News

Amazon EC2 Run Command Gets an Update

• By Michael Domingo
• 05/23/2016

Amazon Web Services Inc. (AWS) this month enhanced its EC2 Run Command service with a number of new commands and document management and sharing capabilities, as well as open sourced the Simple Systems Manager agent for Linux. 

Introduced back in October 2015, the EC2 Run Command was meant to make it easier for those who needed a little bit of custom or ad hoc control for more than one instance. In a blog written at the time of its initial release, AWS evangelist Jeff Barr noted that it was "designed to support a wide range of enterprise scenarios including installing software, running ad hoc scripts or Microsoft PowerShell commands, [and] configuring Windows Update settings," which can be done through a number of interface tools that AWS has produced for the task.

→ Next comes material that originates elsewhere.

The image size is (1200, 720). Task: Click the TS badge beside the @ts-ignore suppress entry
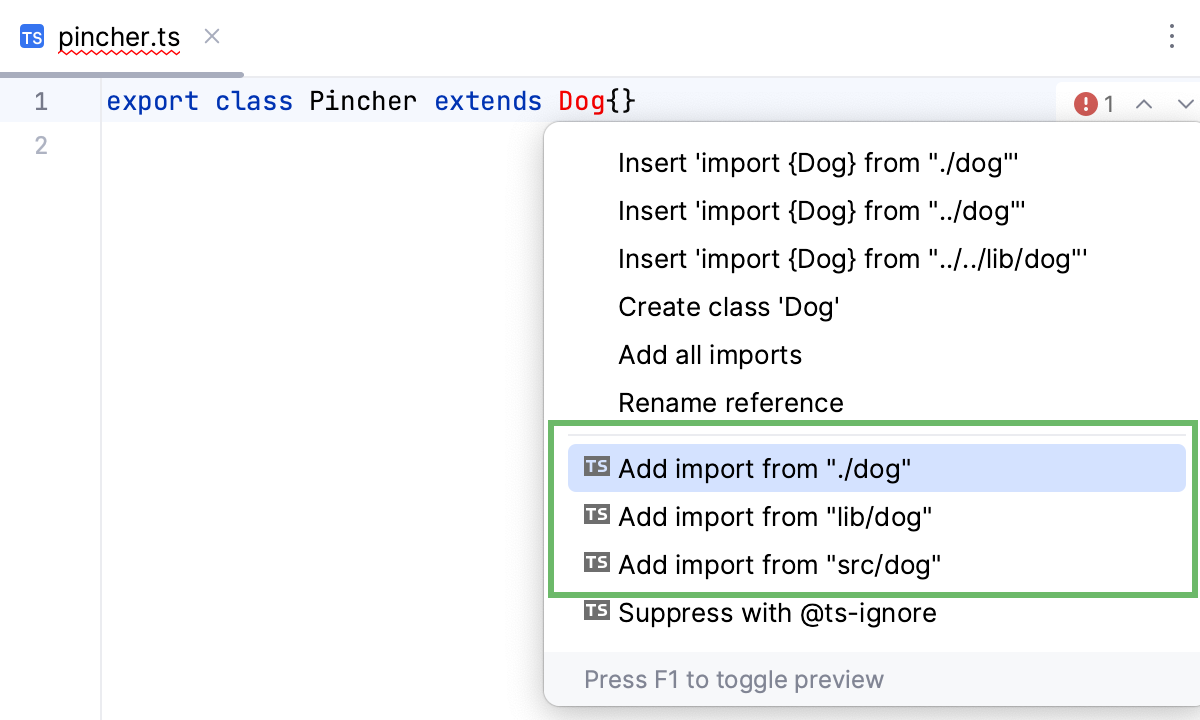596,611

More granular control of what actions users are able to perform against instances can be done with the AWS Identity and Access Management security access control service, with which the EC2 Run Command is integrated. Any permissions and changes done with the Run Command are also automatically recorded to AWS CloudTrail, in case there's a need to trace and audit usage and access. 

The current mid-May update provides for a document management and sharing capability for command documents executed through the EC2 Run Command. Barr notes that "this will allow you to add additional rigor to your administrative procedures by reducing variability and removing a source of errors," and control is enabled as command documents are shared among accounts within an organization or even among AWS partners.

For those managing EC2 instances running the Windows OS, Barr's blog lists four new additional commands that are available:

• AWS-ListWindowsInventory: Allows for the collection of on-instance inventory information, with the ability to send results to an S3 bucket.
  
  
• AWS-FindWindowsUpdates: Simply finds and lists Windows updates.
  
  
• AWS-InstallMissingWindowsUpdates: Installs any missing updates.
  
  
• AWS-InstallSpecificWindowsUpdates: Provides granular control for installing specific updates, and only those that can be identified via Windows Knowledge Base IDs.

Finally, Barr notes that the Linux version of the Simple Systems Manager agent is now available to the general community for feedback and refinement, now that it is open sourced on GitHub.